[Source]:
It’s tedious and unreliable to do much testing by hand; proper testing involves lots of tests, lots of inputs, and lots of comparisons of outputs. Testing should therefore be done by programs, which don’t get tired or careless. It’s worth taking the time to write a script or trivial program that encapsulates all the tests, so a complete test suite can be run by (literally or figuratively) pushing a single button. The easier a test suite is to run, the more often you’ll run it and the less likely you’ll skip it when time is short.
The Practice of Programming, Kernighan & Pike


Unit tests will not bring to light all the defects in a piece of code, but they do have some advantages over other techniques (such as code inspections):

Regression testing: unit tests are repeatable at zero cost. This means that if you change the code and break something you get to know about it there and then. This in turn gives you confidence when working on the code.

[Given request 1]:
From the records, copy word for word only the lines that start at the line containing "This screenshot has height=819, width=1456. In" and stop after the line containing "coordinates (76, 260).", including both of those lines.

[Records for this task]:
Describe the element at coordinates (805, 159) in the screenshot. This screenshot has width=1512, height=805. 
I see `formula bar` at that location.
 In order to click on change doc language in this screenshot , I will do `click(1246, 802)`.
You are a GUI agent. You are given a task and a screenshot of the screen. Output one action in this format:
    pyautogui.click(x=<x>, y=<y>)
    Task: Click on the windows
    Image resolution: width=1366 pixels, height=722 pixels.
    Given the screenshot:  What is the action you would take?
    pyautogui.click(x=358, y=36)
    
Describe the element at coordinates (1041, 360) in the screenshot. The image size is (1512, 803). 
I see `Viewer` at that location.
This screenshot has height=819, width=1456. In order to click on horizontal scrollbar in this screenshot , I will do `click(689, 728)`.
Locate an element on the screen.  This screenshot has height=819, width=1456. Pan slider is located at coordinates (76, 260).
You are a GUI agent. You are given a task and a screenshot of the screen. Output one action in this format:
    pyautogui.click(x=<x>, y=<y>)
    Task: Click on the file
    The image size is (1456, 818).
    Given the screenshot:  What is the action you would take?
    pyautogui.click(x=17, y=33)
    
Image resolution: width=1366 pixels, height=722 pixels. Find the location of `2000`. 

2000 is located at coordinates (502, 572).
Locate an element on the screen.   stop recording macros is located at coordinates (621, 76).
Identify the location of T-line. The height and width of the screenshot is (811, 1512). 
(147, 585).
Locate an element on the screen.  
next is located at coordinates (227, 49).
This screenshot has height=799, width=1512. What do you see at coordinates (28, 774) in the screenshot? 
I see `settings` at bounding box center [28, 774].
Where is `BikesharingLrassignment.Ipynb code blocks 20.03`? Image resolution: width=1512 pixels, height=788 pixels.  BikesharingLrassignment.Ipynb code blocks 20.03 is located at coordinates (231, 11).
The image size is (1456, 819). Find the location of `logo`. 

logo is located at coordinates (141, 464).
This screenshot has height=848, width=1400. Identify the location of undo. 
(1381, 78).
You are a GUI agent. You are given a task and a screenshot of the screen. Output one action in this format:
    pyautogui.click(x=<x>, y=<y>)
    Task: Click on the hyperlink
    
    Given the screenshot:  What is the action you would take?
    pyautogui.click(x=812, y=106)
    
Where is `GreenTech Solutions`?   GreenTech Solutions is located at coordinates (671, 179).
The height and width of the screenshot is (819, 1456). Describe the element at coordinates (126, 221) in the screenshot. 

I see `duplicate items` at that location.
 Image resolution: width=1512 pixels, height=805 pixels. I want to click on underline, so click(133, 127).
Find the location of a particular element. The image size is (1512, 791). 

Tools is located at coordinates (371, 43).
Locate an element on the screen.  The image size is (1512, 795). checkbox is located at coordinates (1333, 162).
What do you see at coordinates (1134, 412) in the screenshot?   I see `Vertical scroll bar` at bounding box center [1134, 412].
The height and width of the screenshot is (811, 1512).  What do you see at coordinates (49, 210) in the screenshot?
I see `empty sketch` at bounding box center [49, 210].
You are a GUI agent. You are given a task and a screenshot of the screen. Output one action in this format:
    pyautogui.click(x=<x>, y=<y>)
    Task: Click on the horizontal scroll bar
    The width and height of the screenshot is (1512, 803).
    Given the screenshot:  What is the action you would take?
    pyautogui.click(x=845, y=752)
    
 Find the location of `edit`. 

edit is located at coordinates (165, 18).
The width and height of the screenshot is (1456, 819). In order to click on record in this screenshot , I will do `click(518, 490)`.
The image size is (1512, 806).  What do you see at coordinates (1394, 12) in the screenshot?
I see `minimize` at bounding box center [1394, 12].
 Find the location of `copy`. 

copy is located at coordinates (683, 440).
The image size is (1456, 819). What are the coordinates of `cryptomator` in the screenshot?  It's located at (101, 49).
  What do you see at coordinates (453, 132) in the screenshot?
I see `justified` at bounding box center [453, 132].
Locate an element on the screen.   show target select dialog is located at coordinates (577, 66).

[Given request 2]:
Repeat word for word the portion of the passage on testing that begins at the words "It’s tedious and" and stops after the words "time is short.".

[Complete answer 1]:
This screenshot has height=819, width=1456. In order to click on horizontal scrollbar in this screenshot , I will do `click(689, 728)`.
Locate an element on the screen.  This screenshot has height=819, width=1456. Pan slider is located at coordinates (76, 260).

[Complete answer 2]:
It’s tedious and unreliable to do much testing by hand; proper testing involves lots of tests, lots of inputs, and lots of comparisons of outputs. Testing should therefore be done by programs, which don’t get tired or careless. It’s worth taking the time to write a script or trivial program that encapsulates all the tests, so a complete test suite can be run by (literally or figuratively) pushing a single button. The easier a test suite is to run, the more often you’ll run it and the less likely you’ll skip it when time is short.